In this example, for example, it is determined whether to move in the positive direction or the negative direction in the X direction, and between the + electrode 6 and the electrode 10 or the electrode 4
If a voltage is applied between the electrode and the electrode 8, it can move to either side. The same applies to the Y direction.

Around the electrodes, PZT [P _b (Z _r , T _i ) 0 ₃ ] on the surface of electrodes 3 to 6 to avoid electrode damage due to contact between the electrodes.
Is coated with an insulative strong attractant film 12.
Needless to say, a stable movement amount can be maintained by measuring the movement amount X with a sensor and applying a control voltage to each electrode.

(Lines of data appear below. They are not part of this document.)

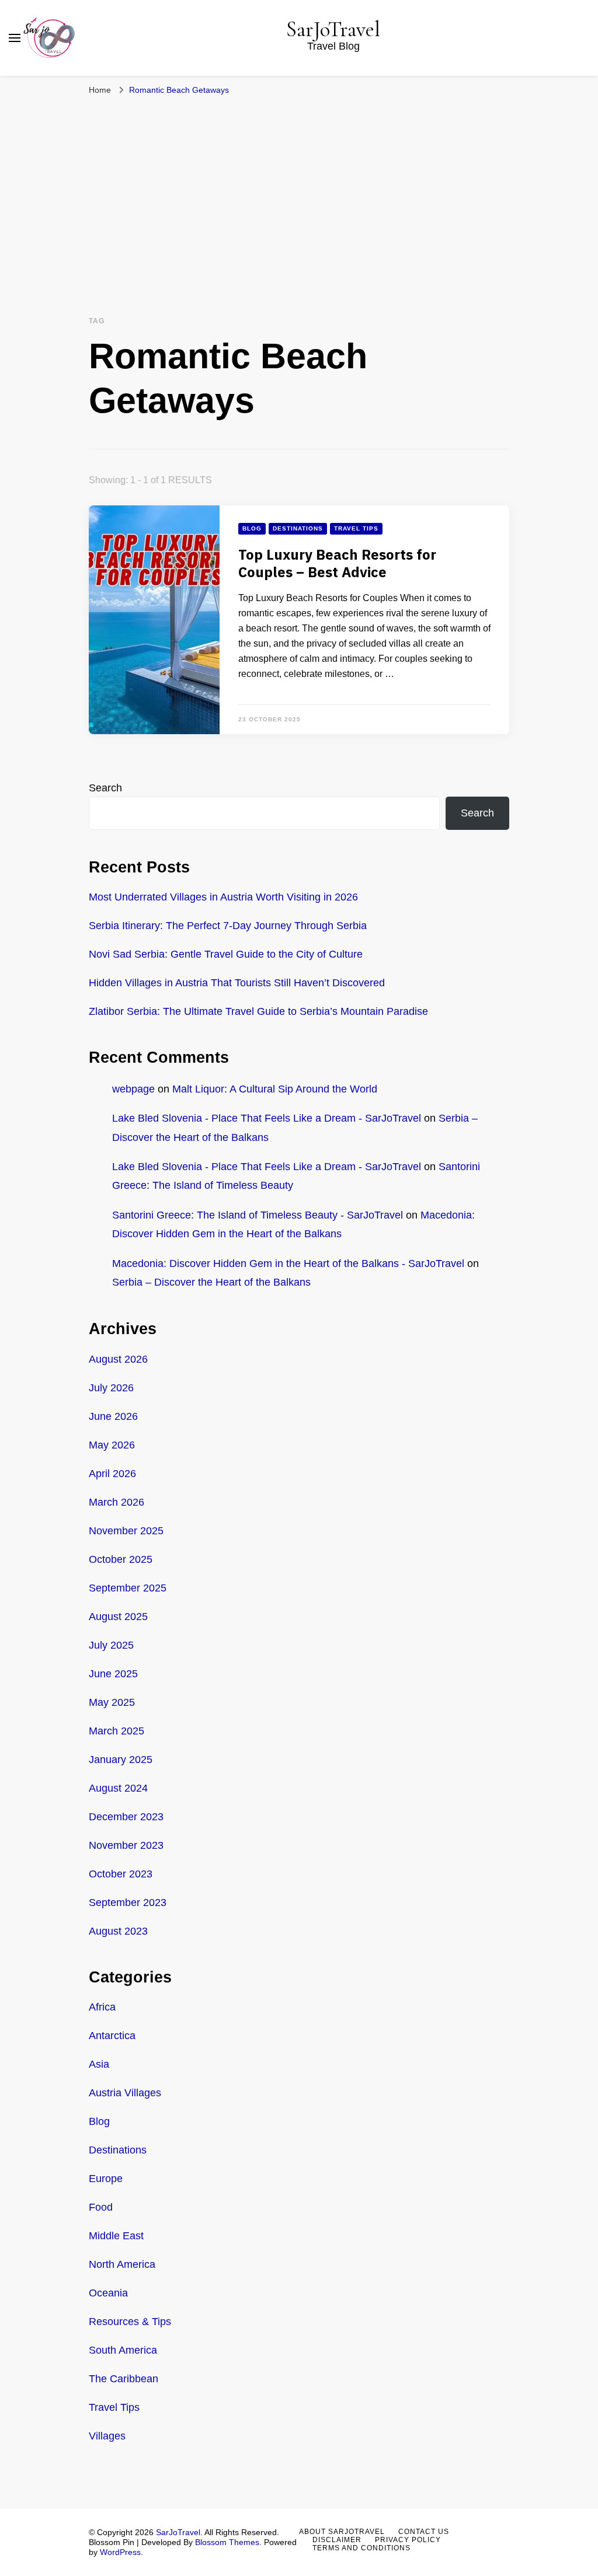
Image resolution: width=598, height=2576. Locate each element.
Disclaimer (336, 2540)
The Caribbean (123, 2379)
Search (105, 788)
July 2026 (111, 1388)
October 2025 (120, 1559)
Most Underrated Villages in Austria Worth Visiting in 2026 (223, 897)
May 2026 (112, 1445)
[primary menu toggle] (14, 38)
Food (101, 2207)
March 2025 (116, 1731)
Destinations (298, 528)
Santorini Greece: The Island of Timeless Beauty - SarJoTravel (257, 1215)
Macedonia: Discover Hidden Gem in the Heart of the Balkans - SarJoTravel (288, 1263)
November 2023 (126, 1845)
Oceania (108, 2293)
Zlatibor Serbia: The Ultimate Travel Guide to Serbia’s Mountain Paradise (258, 1011)
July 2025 (111, 1645)
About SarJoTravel (342, 2532)
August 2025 (118, 1616)
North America (122, 2264)
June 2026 (113, 1416)
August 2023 (118, 1931)
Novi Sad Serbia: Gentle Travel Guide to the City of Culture (226, 954)
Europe (106, 2178)
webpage (133, 1089)
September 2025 (127, 1588)
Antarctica (112, 2035)
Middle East (116, 2236)
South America (123, 2350)
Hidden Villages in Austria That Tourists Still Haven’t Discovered (237, 983)
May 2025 (112, 1702)
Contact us (423, 2532)
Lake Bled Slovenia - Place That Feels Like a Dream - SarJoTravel (266, 1118)
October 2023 (120, 1874)
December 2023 (126, 1817)
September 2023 (127, 1902)
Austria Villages (125, 2093)
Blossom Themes (227, 2542)
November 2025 (126, 1531)
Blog (252, 528)
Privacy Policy (408, 2540)
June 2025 (113, 1674)
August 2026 (118, 1359)
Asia (99, 2064)
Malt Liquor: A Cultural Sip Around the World (274, 1089)
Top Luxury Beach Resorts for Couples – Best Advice (337, 564)
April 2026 (112, 1473)
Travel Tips (356, 528)
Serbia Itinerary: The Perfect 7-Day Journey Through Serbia (228, 925)
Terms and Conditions (361, 2548)
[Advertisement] (299, 189)
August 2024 (118, 1788)
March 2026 (116, 1502)
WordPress (120, 2552)
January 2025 (120, 1759)
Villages (107, 2436)
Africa (102, 2007)
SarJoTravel (333, 29)
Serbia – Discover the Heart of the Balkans (211, 1282)
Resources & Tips (130, 2321)
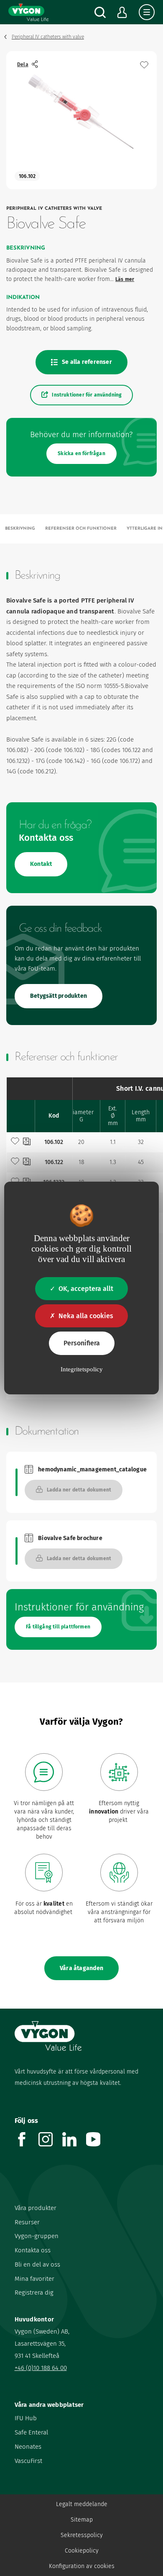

FIG. 4 shows another embodiment, in which a bottom portion of the stage 1 is provided with a recess 15 having a shape similar to the outer periphery of the stage, and a recess 15 is provided with a columnar post 16 having a shape similar to the recess 15 at the center of the pad 14. The spring 2 is arranged between the inner side of the recess 15 and the outer side of the post 16 so that the elastic spring 2 is not provided in the space between the stage 1 and the base 11 as in the above-described embodiment.

FIG. 5 shows another embodiment, where stage 1 and base
The shape of 11 is triangular and the number of electrodes is reduced.

FIG. 6 shows still another embodiment in which electrodes 4-8, 4'are arranged in parallel to either X or Y axis (Y axis in the example) so that the stage can be moved also in the rotational direction. -8 ', 6-10,
6'-10 is arranged. Rotation is obtained by applying a voltage to 4-8 and 6'-10 '.

〔The invention's effect〕

As described above, in the present invention, the force is applied in a non-contact manner,
It is not affected by other axes.

Further, since the actuator is an actuator that obtains a displacement due to an electrostatic attraction force by applying an electric field, it does not have a bad influence due to thermal strain on the mechanism portion due to heat generation unlike an electromagnet, and thus high accuracy can be achieved. Further, since it is sufficient to dispose the electrodes, there is an effect that the mechanism can be made compact and lightweight.

[Brief description of drawings]

FIG. 1 is a schematic view of an embodiment of the present invention viewed from the top, FIG.
The figure shows an enlarged side view of the electrode part.
FIG. 4 is a cross-sectional view showing another embodiment, FIG. 5 is a plan view showing the construction of another embodiment, FIG. 6 is a schematic view of the other embodiment seen from above, and FIG. It is an expanded sectional view of an example. 1 ...... Stage 2 ...... Elastic spring 3 to 6 ...... Fixed side electrode 4 ', 6' ...... Fixed side electrode 7 to 10 ...... Movable side electrode 10 ', 12' ...... Movable side electrode 11 ...... Base 12 Insulating ferroelectrics 13 Flat bearing 14 Head 15 Recess 16 Post 17 Piezoelectric element 18 Parallel spring 19 Ball

Claims (3)

(57) [Claims] 1. A stage in which an electrode is provided at a central portion of each side of a polygon made of an insulating material, a plane bearing for supporting the stage in a plane, and a similar shape slightly larger than the polygonal stage in which the stage is housed. A hole is provided, and each side facing the electrode is provided with a base provided with an electrode in which a metal foil and a strong insulating dielectric material are laminated, and an elastic spring facing the electrostatic attraction force of the electrode and the electrode, Micro-small-amount moving stage device characterized by controlling voltage applied to electrodes 2. A fine moving stage apparatus according to claim 1, wherein an elastic spring is arranged in a space formed by the stage and the base. 3. A fine moving stage apparatus according to claim 1, wherein a recess is provided at the bottom of the center of the stage, a post of similar shape is provided in the recess, and an elastic spring is arranged between the recess and the post.